Divide using synthetic division $$ ( -2x^{4}+10x-3 ) \div ( x-3 ) $$
The synthetic division table is:
$$ \begin{array}{c|rrrrr}3&-2&0&0&10&-3\\& & -6& -18& -54& \color{black}{-132} \\ \hline &\color{blue}{-2}&\color{blue}{-6}&\color{blue}{-18}&\color{blue}{-44}&\color{orangered}{-135} \end{array} $$The solution is:
$$ \dfrac{ -2x^{4}+10x-3 }{ x-3 } = \color{blue}{-2x^{3}-6x^{2}-18x-44} \color{red}{~-~} \dfrac{ \color{red}{ 135 } }{ x-3 } $$Step 1 : Write down the coefficients of the dividend into division table. Put the zero from $ x -3 = 0 $ ( $ x = \color{blue}{ 3 } $ ) at the left.

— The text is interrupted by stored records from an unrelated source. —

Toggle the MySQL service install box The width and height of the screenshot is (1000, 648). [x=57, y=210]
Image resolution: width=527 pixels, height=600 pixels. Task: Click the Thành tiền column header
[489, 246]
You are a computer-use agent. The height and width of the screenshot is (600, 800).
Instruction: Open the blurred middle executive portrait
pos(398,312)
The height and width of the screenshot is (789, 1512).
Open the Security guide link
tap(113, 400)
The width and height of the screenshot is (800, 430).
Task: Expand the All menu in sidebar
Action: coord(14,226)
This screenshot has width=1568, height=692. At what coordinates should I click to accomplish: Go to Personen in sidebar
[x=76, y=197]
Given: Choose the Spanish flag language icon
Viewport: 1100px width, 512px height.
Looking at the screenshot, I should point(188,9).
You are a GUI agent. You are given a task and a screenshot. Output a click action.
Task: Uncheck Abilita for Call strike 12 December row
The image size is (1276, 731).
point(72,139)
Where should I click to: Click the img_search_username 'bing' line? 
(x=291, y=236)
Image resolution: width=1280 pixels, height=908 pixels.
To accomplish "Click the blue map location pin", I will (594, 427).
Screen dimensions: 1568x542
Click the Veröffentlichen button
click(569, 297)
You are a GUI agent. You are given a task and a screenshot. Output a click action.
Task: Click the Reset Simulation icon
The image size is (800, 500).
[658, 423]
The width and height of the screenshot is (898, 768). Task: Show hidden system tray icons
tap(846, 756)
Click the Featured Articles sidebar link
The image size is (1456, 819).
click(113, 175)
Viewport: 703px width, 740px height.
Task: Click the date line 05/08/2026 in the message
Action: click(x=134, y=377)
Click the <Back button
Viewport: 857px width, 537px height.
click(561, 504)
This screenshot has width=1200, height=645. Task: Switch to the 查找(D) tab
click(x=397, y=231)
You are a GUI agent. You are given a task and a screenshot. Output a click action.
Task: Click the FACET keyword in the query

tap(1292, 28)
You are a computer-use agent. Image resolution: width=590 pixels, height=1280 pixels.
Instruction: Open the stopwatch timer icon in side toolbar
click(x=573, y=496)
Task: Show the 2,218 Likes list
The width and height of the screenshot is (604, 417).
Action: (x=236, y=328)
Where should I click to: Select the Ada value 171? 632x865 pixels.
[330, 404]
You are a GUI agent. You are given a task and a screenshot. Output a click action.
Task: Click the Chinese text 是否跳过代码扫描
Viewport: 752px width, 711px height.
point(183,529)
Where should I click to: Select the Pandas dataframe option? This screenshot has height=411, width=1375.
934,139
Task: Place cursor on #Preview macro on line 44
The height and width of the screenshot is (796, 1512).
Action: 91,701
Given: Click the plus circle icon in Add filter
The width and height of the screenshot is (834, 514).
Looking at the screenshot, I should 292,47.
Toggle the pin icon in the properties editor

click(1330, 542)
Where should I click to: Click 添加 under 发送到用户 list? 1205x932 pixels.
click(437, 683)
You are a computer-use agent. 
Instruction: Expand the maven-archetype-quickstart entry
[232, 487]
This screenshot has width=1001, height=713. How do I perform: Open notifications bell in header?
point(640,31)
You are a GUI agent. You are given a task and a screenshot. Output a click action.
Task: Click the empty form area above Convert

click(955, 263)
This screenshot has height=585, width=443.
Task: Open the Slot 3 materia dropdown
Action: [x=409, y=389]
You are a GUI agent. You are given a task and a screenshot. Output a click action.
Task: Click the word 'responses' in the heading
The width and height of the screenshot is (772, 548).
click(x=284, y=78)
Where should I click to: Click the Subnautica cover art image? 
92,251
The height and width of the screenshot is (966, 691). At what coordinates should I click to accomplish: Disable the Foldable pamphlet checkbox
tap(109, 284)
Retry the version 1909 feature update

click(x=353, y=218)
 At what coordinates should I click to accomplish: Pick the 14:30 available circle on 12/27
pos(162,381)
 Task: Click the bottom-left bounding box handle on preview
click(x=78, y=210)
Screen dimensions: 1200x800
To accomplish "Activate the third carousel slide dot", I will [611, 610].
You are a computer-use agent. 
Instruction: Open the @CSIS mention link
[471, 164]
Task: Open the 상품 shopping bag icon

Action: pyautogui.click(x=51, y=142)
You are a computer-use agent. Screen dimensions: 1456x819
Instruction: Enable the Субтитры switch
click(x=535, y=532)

$$ \begin{array}{c|rrrrr}\color{blue}{3}&-2&0&0&10&-3\\& & & & & \\ \hline &&&&& \end{array} $$Step 1 : Bring down the leading coefficient to the bottom row.
$$ \begin{array}{c|rrrrr}3&\color{orangered}{ -2 }&0&0&10&-3\\& & & & & \\ \hline &\color{orangered}{-2}&&&& \end{array} $$Step 2 : Multiply by the number on the left, and carry the result into the next column: $ \color{blue}{ 3 } \cdot \color{blue}{ \left( -2 \right) } = \color{blue}{ -6 } $.
$$ \begin{array}{c|rrrrr}\color{blue}{3}&-2&0&0&10&-3\\& & \color{blue}{-6} & & & \\ \hline &\color{blue}{-2}&&&& \end{array} $$Step 3 : Add down last column: $ \color{orangered}{ 0 } + \color{orangered}{ \left( -6 \right) } = \color{orangered}{ -6 } $
$$ \begin{array}{c|rrrrr}3&-2&\color{orangered}{ 0 }&0&10&-3\\& & \color{orangered}{-6} & & & \\ \hline &-2&\color{orangered}{-6}&&& \end{array} $$Step 4 : Multiply by the number on the left, and carry the result into the next column: $ \color{blue}{ 3 } \cdot \color{blue}{ \left( -6 \right) } = \color{blue}{ -18 } $.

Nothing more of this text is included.